■ **Action item**: Reproduce the part of the entries that starts with the line containing "is (720, 1090)." and continues through the last entry, keeping every line unchanged.

(Entries shown)

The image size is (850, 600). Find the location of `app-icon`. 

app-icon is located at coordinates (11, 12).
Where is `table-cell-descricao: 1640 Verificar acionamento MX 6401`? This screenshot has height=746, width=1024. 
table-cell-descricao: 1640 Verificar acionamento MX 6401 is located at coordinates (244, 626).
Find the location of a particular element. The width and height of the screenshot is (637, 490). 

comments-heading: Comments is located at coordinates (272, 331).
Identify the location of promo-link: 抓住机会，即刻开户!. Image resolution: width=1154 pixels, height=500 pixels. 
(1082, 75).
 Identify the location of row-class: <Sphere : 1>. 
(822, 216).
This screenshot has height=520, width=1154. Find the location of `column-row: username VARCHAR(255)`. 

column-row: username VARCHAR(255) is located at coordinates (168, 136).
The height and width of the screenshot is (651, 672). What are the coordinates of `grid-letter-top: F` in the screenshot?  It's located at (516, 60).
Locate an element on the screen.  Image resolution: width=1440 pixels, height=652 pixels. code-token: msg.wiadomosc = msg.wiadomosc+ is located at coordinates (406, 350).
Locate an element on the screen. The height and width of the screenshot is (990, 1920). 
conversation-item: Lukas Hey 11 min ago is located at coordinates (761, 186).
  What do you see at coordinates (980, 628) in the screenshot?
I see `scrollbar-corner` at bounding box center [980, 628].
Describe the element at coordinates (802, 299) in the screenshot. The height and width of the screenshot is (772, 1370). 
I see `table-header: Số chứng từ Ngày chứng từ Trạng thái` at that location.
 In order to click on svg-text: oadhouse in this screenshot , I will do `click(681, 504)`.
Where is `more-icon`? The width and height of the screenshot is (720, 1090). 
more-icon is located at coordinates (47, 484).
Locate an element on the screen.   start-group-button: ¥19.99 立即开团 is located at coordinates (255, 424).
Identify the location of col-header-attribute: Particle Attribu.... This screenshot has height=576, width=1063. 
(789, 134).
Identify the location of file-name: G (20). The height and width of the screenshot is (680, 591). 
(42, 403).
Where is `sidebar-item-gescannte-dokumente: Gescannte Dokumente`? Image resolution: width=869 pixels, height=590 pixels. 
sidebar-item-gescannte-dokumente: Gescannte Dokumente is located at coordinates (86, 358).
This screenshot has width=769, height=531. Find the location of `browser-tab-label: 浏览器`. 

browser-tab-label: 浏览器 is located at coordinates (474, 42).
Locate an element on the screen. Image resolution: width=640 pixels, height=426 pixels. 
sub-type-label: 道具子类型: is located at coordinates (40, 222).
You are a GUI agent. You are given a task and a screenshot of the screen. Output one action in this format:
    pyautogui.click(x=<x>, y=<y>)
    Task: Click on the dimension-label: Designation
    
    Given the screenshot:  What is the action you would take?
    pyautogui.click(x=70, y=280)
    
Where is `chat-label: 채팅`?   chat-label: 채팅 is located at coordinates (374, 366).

(End Entries shown)

■ **Response below**:
Where is `more-icon`? The width and height of the screenshot is (720, 1090). 
more-icon is located at coordinates (47, 484).
Locate an element on the screen.   start-group-button: ¥19.99 立即开团 is located at coordinates (255, 424).
Identify the location of col-header-attribute: Particle Attribu.... This screenshot has height=576, width=1063. 
(789, 134).
Identify the location of file-name: G (20). The height and width of the screenshot is (680, 591). 
(42, 403).
Where is `sidebar-item-gescannte-dokumente: Gescannte Dokumente`? Image resolution: width=869 pixels, height=590 pixels. 
sidebar-item-gescannte-dokumente: Gescannte Dokumente is located at coordinates (86, 358).
This screenshot has width=769, height=531. Find the location of `browser-tab-label: 浏览器`. 

browser-tab-label: 浏览器 is located at coordinates (474, 42).
Locate an element on the screen. Image resolution: width=640 pixels, height=426 pixels. 
sub-type-label: 道具子类型: is located at coordinates (40, 222).
You are a GUI agent. You are given a task and a screenshot of the screen. Output one action in this format:
    pyautogui.click(x=<x>, y=<y>)
    Task: Click on the dimension-label: Designation
    
    Given the screenshot:  What is the action you would take?
    pyautogui.click(x=70, y=280)
    
Where is `chat-label: 채팅`?   chat-label: 채팅 is located at coordinates (374, 366).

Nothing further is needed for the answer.